We have given as much attention as we have done to the writings of Machiavelli and to the personality of Charles V because they throw a flood of light upon the antagonisms of the next period in our history. This present chapter has told the story of a vast expansion of human horizons and of a great increase and distribution of knowledge, we have seen the conscience of common men awakening and intimations of a new and profounder social justice spreading throughout the general body of the Western civilization. But this process of light and thought was leaving courts and the political life of the world untouched. There is little in Machiavelli that might not have been written by some clever secretary in the court of Chosroes I or Shi Hwang-ti or even of Sargon I or Pepi. While the world in everything else was moving forward, in political ideas, in ideas about the relationship of state to state and of sovereign to citizen, it was standing still. Nay, it was falling back. For the great idea of the Catholic Church as the world city of God had been destroyed in men’s minds by the church itself, and the dream of a world imperialism had in the person of Charles V, been carried in effigy through Europe to limbo. Politically the world seemed falling back towards personal monarchy of the Assyrian or Macedonian pattern.

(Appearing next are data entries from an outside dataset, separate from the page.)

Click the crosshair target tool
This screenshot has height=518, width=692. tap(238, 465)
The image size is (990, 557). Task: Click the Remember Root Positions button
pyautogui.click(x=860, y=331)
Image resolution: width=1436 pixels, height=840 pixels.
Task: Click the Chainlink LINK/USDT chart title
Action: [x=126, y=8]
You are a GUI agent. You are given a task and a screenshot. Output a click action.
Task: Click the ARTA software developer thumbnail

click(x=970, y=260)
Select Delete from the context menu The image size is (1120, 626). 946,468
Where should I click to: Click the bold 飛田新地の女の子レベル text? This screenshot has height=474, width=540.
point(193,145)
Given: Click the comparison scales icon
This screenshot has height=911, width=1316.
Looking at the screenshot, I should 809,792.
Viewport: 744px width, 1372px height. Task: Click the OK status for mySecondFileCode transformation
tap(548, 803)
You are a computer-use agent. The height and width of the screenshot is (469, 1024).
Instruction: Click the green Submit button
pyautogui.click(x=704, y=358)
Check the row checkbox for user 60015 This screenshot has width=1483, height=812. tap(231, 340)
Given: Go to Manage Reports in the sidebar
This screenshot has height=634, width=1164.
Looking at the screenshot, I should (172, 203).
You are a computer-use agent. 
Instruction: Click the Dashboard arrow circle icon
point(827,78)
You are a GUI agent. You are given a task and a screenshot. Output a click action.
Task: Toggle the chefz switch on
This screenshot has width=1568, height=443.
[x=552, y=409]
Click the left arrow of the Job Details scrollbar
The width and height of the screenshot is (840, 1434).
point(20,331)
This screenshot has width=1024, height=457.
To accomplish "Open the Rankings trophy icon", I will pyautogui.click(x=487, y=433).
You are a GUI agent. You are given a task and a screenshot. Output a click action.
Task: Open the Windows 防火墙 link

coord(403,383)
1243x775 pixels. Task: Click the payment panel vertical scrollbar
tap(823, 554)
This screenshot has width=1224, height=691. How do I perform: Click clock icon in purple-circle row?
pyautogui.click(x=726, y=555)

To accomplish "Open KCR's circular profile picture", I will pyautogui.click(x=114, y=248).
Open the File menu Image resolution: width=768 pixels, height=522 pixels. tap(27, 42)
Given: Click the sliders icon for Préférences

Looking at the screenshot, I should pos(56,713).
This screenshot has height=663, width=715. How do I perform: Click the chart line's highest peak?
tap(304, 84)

It is not that the newly awakened intellectual energies of western European men were too absorbed in theological restatement, in scientific investigations, in exploration and mercantile development, to give a thought to the claims and responsibilities of rulers. Not only were common men drawing ideas of a theocratic or republican or communistic character from the now accessible Bible, but the renewed study of the Greek classics was bringing the creative and fertilizing spirit of Plato to bear upon the Western mind. In England Sir Thomas More produced a quaint imitation of Plato’s Republic in his Utopia, setting out a sort of autocratic communism. In Naples, a century later, a certain friar Campanella was equally bold in his City of the Sun. But such discussions were having no immediate effect upon political arrangements. Compared with the massiveness of the task, these books do indeed seem poetical and scholarly and flimsy. (Yet later on the Utopia was to bear fruit in the English Poor Laws.) The intellectual and moral development of the Western mind and this drift towards Machiavellian monarchy in Europe were for a time going on concurrently in the same world, but they were going on almost independently. The statesmen still schemed and maneuvered as if nothing grew but the power of wary and fortunate kings. It was only in the seventeenth and eighteenth centuries that these two streams of tendency, the stream of general ideas and the drift of traditional and egoistic monarchical diplomacy interfered and came into conflict.